No, i dont think so. This runs in the middle of the night and this is not
when i remove the laptop.
> updatedb normally runs once a day, by cron job, and scans all mounted
> filesystems for changes. It's supposed to ignore any filesystems of
> types listed in the PRUNEFS variable in /etc/updatedb.conf ; however,
> there appears to be a longstanding bug such that it does not in fact do
> this for (some?) NFS mounts. I can dig up one or more existing Debian
> bug reports for this if necessary.
Also updatedb never seems to index the NSF-mounted files.
And nfs/NFS are listed in this conf file.
>> When im leaving home and the laptop doesnt need access to this, i
>> (try to) unmount the share so i can suspend the laptop and leave.
>
> If you always do unmount the share before taking the laptop off-network
> in this way, or if the problem sometimes occurs even when you did
> remember to unmount it, then I'm probably barking up the wrong tree.

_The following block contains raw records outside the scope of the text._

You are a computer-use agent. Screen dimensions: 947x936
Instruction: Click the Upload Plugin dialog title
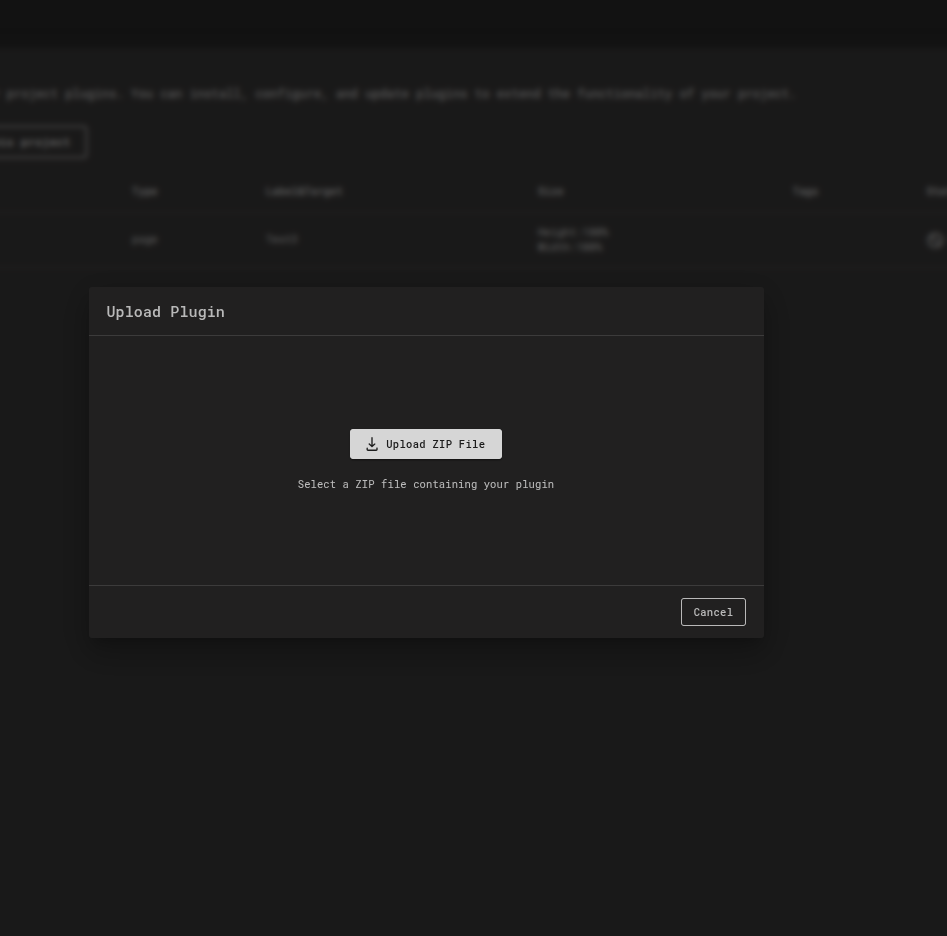click(165, 311)
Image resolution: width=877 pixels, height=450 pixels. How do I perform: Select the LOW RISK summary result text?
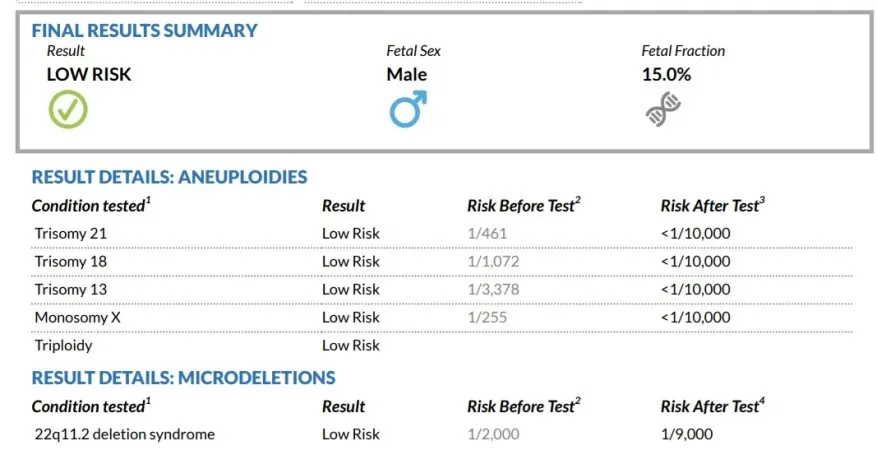coord(89,74)
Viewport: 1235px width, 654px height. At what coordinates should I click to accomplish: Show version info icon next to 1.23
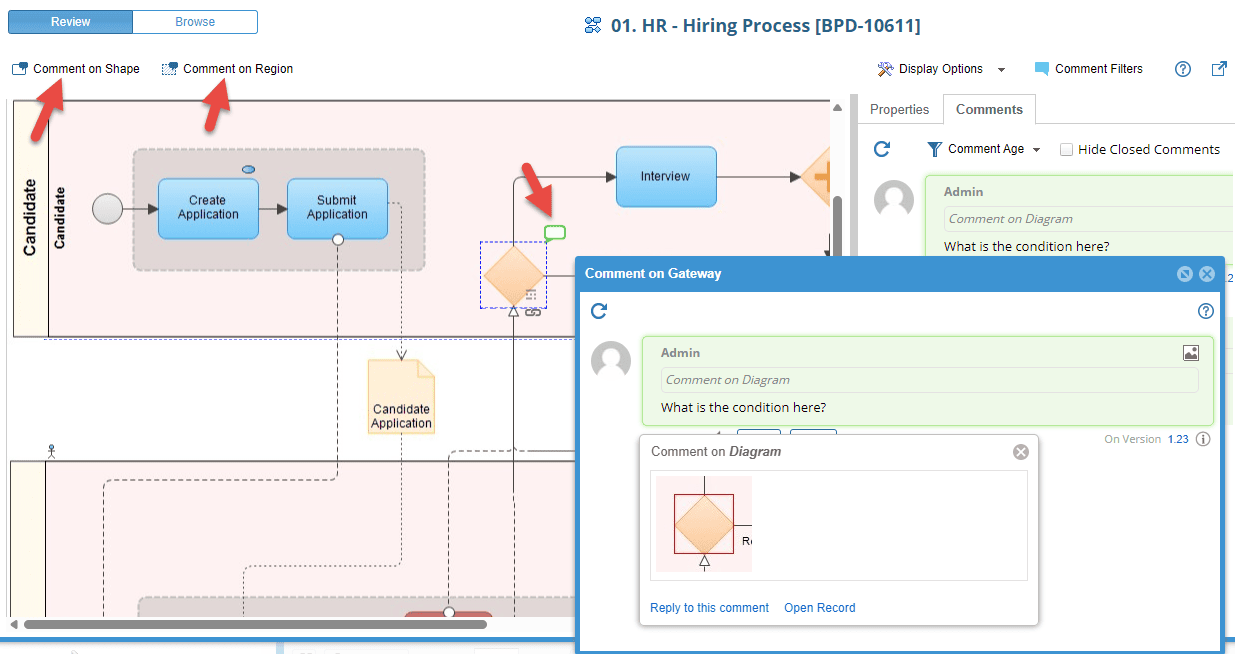[x=1204, y=439]
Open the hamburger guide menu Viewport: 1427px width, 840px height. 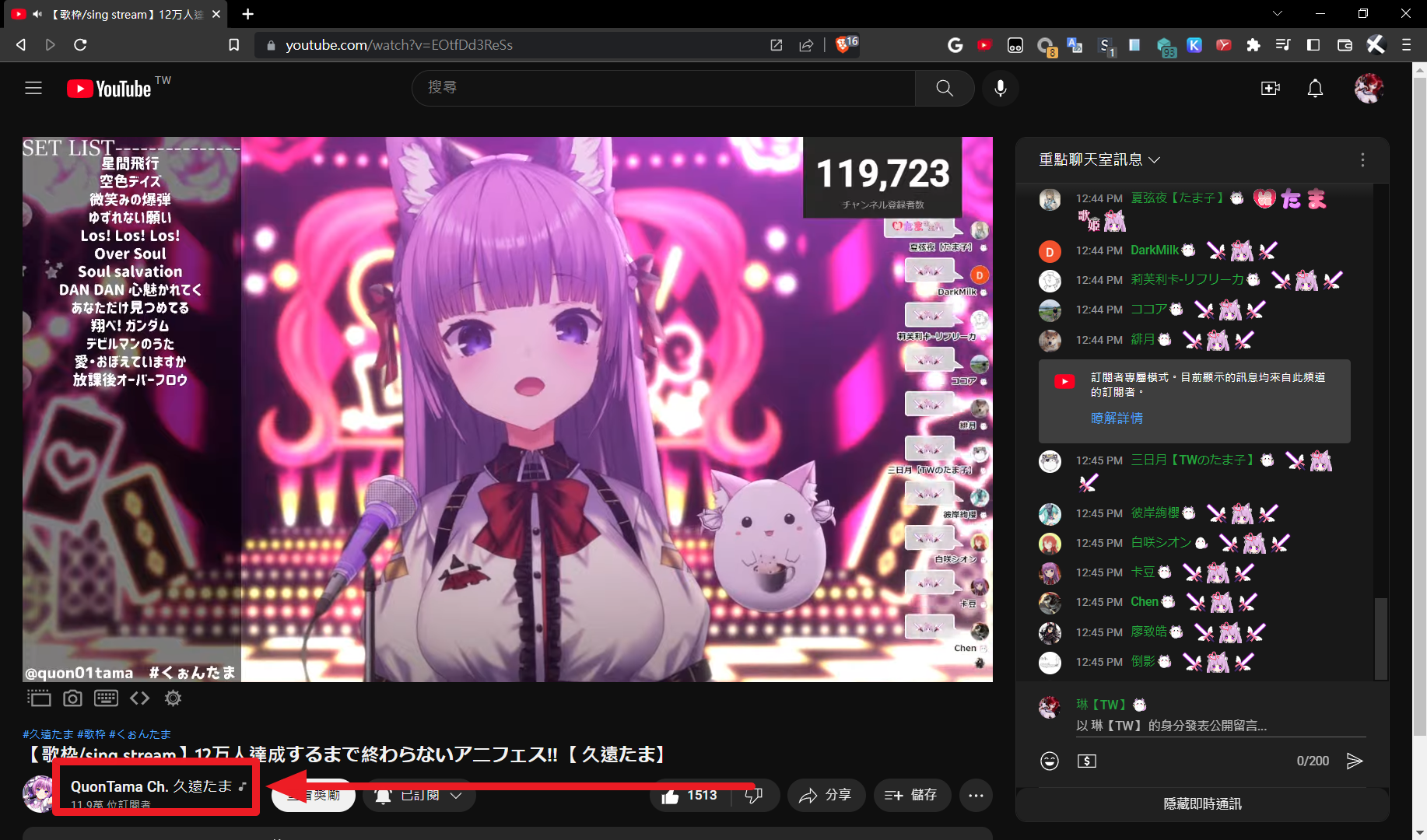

I dont always unmount the share; sometimes i forget. But the problem occurs
even when i do try to unmount it, or rather i cant unmount the system as described
in my first message.
> However, if you ever suspend the laptop with the NFS share mounted, then
> wake it up again while not connected to the appropriate network to talk
> to the fileserver, that could produce the behavior you're seeing.
This does sometimes happen--i syspend the laptop, take it somewhere else, then
it cant find the fileserver when it wakes up. How can i solve this? (Apart
from just remembering to always unmount it before leaving home.)
> (The behavior could also occur if e.g. the laptop connects only
> wirelessly, and the wireless network connection drops during the time
> when updatedb wants to be scanning that filesystem. That's a less likely
> scenario, however.)
I connect the laptop both wired and wifi, but as said above it doesnt seem
to scan the filesystem using updatedb.